What Is VAT Added to?

What Is VAT Added to? thumbnail
Value added tax is a levy on the value added to materials at each step of a production process.

The value-added tax or VAT is a national sales tax that is levied at each stage of the process for producing and delivering goods or services. VAT is levied on the difference between what a business paid to make something and what the business received from its sale. That difference is the "value added" by the business's activity. France introduced VAT in 1954 in France, and 130 other countries around the world have adopted it.

  1. How VAT Works

    • A bakery buys a unit of flour from a miller for $1 plus his nation's 10 percent VAT for a total of $1.10. He turns that flour into a loaf of bread that he sells to a consumer for $2 plus VAT for a total of $2.20. The baker collected 20 cents tax from the consumer but can take a tax credit equal to the 10 cents VAT he paid on the flour, for a net 10 cents tax on the $1 in value that he added to the flour by turning it into bread. By charging the 20 cents VAT to the consumer, the baker recovered his own 10 cent tax liability for his value added, plus the VAT he had to pay on the flour. In this way, VAT paid by producers is ultimately passed to consumers.

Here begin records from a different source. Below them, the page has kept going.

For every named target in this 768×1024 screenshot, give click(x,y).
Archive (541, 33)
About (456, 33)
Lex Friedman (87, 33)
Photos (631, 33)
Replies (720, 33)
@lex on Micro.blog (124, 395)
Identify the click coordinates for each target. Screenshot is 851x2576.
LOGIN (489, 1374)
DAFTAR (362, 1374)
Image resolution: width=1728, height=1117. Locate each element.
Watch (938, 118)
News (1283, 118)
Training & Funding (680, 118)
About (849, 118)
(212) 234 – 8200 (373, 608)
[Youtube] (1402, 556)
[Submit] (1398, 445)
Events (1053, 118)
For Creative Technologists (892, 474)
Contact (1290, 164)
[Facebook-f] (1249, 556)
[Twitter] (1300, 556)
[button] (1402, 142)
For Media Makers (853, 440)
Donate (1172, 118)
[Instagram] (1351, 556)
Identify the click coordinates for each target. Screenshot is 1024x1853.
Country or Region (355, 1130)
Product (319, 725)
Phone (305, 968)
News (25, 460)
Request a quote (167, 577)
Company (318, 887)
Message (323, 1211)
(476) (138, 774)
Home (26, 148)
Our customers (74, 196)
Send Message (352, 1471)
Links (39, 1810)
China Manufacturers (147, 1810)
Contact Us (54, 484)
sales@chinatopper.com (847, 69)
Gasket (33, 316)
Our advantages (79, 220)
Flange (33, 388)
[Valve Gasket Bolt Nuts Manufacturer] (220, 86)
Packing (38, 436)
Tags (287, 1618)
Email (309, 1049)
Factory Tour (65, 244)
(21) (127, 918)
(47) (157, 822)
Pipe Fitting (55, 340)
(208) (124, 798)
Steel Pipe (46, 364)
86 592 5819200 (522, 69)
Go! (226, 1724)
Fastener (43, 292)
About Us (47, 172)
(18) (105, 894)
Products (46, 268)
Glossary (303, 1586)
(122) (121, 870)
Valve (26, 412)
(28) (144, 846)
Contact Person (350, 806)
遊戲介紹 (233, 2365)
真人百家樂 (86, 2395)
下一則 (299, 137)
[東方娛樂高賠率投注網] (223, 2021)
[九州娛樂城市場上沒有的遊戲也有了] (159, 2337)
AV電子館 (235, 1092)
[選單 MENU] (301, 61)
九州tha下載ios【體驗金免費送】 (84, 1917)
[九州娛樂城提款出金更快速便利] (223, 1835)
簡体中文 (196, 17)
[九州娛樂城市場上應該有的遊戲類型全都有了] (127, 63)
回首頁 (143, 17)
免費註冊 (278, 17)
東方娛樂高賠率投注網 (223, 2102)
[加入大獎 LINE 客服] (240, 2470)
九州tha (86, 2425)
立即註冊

    Characteristics of VAT

    • The European Commission (EC) Taxation and Customs Union describes the VAT as an indirect tax paid to revenue authorities by the seller but actually borne by the buyer as it is collected from the buyer in the sale. That makes it a consumption tax that's passed down the production chain to the ultimate consumers of products or services rather than being a levy on businesses.

    Fractional Payment

    • Each link in the production chain pays a fraction of the eventual total tax, recovering its payment from the next link until the product or service is bought by the end consumer, who doesn't get any recovery of his tax payment, according to the EU website. This mechanism ensures tax neutrality regardless of the length of the production chain. Lastly, it's a flexible, broad-based tax that can be applied to any economic activity involved in producing and distributing goods and services.

    VAT Pros

    • Various interests have proposed adoption of a VAT in the United States. According to the Concord Coalition website, the pros of a VAT include efficiency, as the tax is paid by businesses whose liability can easily be tracked. It also tends to police itself because a business that evades the tax shifts its tax burden onto other businesses, which are not likely to stand for that. As a consumption tax, a VAT also tends to encourage savings and investment rather than spending, which can expand the capital base needed for economic growth.

    VAT Cons

    • Because it's a regressive tax, the VAT hits low-income households harder than high-income ones, the Concord Coalition said. But introducing exemptions to make the VAT less burdensome for the poor raises political issues of what should be exempted, and this would reduce the tax base. The VAT also would impose additional record-keeping costs on businesses. Some parties fear the efficiency of a VAT would encourage runaway government spending, and state governments fear a national VAT would create insurmountable public resistance to any increases in their sales taxes.